Monday, January 18, 2016

Biking Coast to Coast for Education

Orar. Soñar. Trabajar. Pray. Dream. Work.
– motto of Transformemos Honduras

Photos courtesy Transformemos Honduras and Costa a Costa: transformemoshonduras.com/cac/multimedia/
“Six years ago, we had a crazy idea,” says Kurt Ver Beek, vice president of the Association for a More Just Society (ASJ, by its Spanish initials). It’s true, the goal of a cross-country bike race to raise awareness about corruption in public education was ambitious, even a little crazy, but no less so than the idea to reform the education system in the first place. Crazy ideas – converted into system-changing realities – are the cornerstone of ASJ’s work.

ASJ, through the coalition “Transformemos Honduras” (Let’s Transform Honduras), began working in the public health sector and the public education sector in 2009. When Transformemos Honduras started working with education, there were fewer than 120 days of class per year (students met just 88 days in 2009), teachers showed up to class sporadically, or not at all, and Honduras’ test scores ranked dead last in Latin America, a place they had kept since 2000.

Transformemos Honduras got to work recording days in class and teachers in classrooms, bringing their shocking findings before the government, the media, and the Honduran public. Parents and community members became active volunteers, the Minister of Education was fired, and education in Honduras began to change. After just five years, days in class had jumped from an average of 120 to 200, teachers skipping class dropped from 26% to 1%, and test scores jumped from last place in Latin America to 10th out of 15th.

The other crazy idea, the cross-country bike ride called “Coast to Coast”, continued to grow as well. The logistics of the race are daunting: 437 kilometers, eight cities in seven days, over 150 cyclists, and 35 volunteers including police escorts, bus drivers, and coordinators of everything from lodging to snacks. But that hasn’t kept it from becoming an important advocacy tool and a beloved tradition, drawing attendees from all regions in Honduras and from countries around the world.

At each of the eight cities they pass through, the cyclists stop for an event in the city center to honor five public school students for academic excellence. The children smile shyly as mayors place medals over their heads, and even wider as prizes of bicycles and tablets are revealed. Transformemos Honduras leaders like Carlos Hernandez, ASJ’s president, speak about taking action against corruption in the education system. Parents cry; teachers and principles beam. Public officials speak about hope.

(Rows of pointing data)
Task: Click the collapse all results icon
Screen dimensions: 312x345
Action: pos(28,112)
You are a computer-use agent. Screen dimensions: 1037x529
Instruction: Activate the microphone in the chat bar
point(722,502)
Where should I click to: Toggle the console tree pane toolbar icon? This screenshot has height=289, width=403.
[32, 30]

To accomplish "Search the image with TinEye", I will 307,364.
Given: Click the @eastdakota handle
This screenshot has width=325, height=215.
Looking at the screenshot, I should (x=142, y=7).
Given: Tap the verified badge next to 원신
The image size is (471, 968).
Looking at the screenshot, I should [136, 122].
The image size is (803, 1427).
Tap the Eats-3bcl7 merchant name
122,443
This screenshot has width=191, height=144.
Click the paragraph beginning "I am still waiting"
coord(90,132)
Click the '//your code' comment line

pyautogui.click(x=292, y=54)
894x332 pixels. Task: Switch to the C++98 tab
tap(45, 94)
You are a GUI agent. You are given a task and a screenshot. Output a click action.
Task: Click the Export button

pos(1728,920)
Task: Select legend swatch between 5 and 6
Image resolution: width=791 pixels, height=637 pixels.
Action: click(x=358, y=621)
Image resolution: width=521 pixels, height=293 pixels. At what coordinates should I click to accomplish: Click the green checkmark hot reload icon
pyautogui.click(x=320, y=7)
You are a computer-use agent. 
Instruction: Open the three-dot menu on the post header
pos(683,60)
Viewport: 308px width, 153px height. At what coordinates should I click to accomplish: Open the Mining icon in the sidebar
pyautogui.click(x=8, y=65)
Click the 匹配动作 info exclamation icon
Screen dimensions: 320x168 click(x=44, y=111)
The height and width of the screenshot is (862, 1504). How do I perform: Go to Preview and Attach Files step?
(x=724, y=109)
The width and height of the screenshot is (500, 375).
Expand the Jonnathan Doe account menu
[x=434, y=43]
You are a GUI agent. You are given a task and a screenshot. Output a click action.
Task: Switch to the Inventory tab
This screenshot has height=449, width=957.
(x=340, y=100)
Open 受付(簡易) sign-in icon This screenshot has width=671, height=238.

Requirements »
1) In the Coast to Coast article, how long is the cross-country bike race?
2) Rewrite the Coast to Coast article from "Photos courtesy Transformemos" up to and including "of ASJ’s work.", swapping "ambitious" for "bold".
3) According to the Coast to Coast article, why do the cyclists stop for an event in each of the eight cities?

The solutions »
1) 437 kilometers

2)
Photos courtesy Transformemos Honduras and Costa a Costa: transformemoshonduras.com/cac/multimedia/
“Six years ago, we had a crazy idea,” says Kurt Ver Beek, vice president of the Association for a More Just Society (ASJ, by its Spanish initials). It’s true, the goal of a cross-country bike race to raise awareness about corruption in public education was bold, even a little crazy, but no less so than the idea to reform the education system in the first place. Crazy ideas – converted into system-changing realities – are the cornerstone of ASJ’s work.

3) They stop to honor five public school students in each city for academic excellence. Mayors give the students medals, and the students also receive prizes of bicycles and tablets.